■ Source material
........

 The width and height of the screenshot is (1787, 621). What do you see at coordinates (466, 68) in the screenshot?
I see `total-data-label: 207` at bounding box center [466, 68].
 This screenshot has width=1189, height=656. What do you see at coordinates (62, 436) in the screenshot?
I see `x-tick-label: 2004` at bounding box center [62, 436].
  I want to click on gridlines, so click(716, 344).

........

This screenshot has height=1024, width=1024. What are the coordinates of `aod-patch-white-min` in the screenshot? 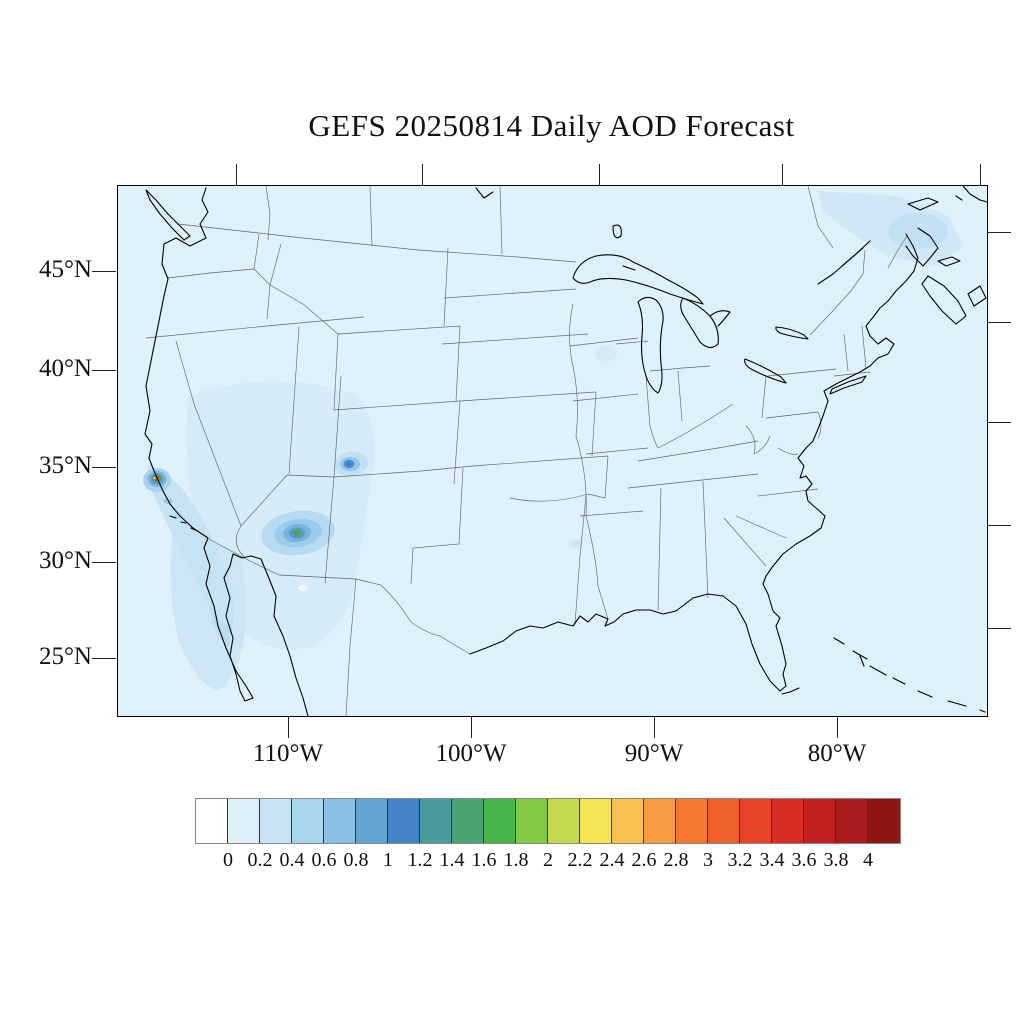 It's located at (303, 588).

........

■ Activity
Pull out every line in the listing that contains the word "label" and copy each one unchanged.

■ Written answer
I see `total-data-label: 207` at bounding box center [466, 68].
I see `x-tick-label: 2004` at bounding box center [62, 436].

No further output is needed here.